═════ PASSAGE FOR REVIEW
A 48-year-old woman from Bihar with classic FUO undergoes Mantoux (PPD) testing. Induration of 12 mm is read at 72 hours. She is immunocompetent with BCG vaccination scar and no known TB contact. How should this result be interpreted?

A Positive — consistent with TB infection; induration ≥10 mm is positive in BCG-vaccinated immunocompetent individuals
B Negative — BCG vaccination always causes false positives up to 15 mm
C Indeterminate — the test should be repeated in 2 weeks
D Positive only if induration ≥15 mm in a vaccinated person

Correct. Mantoux (PPD) test interpretation uses induration (palpable firmness), NOT erythema — this is the single most common reading error. The cutoffs are: ≥5 mm positive in HIV-positive, close TB contact, immunosuppressed patients, or chest X-ray suggestive of TB; ≥10 mm positive in BCG-vaccinated individuals, recent immigrants from endemic countries, healthcare workers, residents of congregate settings, persons with medical risk factors; ≥15 mm positive in low-risk individuals with no special circumstances. In this BCG-vaccinated immunocompetent woman with FUO in an endemic area, 12 mm is positive and warrants further evaluation for TB.

Mantoux interpretation measures INDURATION (not erythema) at 72 hours. In BCG-vaccinated immunocompetent individuals, ≥10 mm is considered positive. While BCG vaccination can contribute to false positives, an induration of ≥10 mm in an Indian adult with FUO should be considered as evidence of TB infection and triggers further workup (CXR, sputum, CT thorax/abdomen).
══════════
═════ RECORDED INFORMATION
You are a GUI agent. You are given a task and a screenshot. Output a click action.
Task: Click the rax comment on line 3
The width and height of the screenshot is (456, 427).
══════════
[WORK INSTRUCTIONS]:
#1 Sum up the Mantoux test passage in two sentences.
#2 From the Mantoux test passage, quote the part starting at "A 48-year-old woman" and ending at "result be interpreted?".
#3 In the Mantoux test passage, what induration size makes the result positive in a low-risk person with no special circumstances?
The listing isn't needed for any of this.

[LIST OF ANSWERS]:
#1 The Mantoux test passage describes a 48-year-old immunocompetent, BCG-vaccinated woman from Bihar with classic FUO whose Mantoux test shows 12 mm of induration at 72 hours. Because the test is read by induration rather than erythema, and 10 mm or more counts as positive in BCG-vaccinated people, her result is positive and calls for further workup for TB.

#2
A 48-year-old woman from Bihar with classic FUO undergoes Mantoux (PPD) testing. Induration of 12 mm is read at 72 hours. She is immunocompetent with BCG vaccination scar and no known TB contact. How should this result be interpreted?

#3 15 mm or more.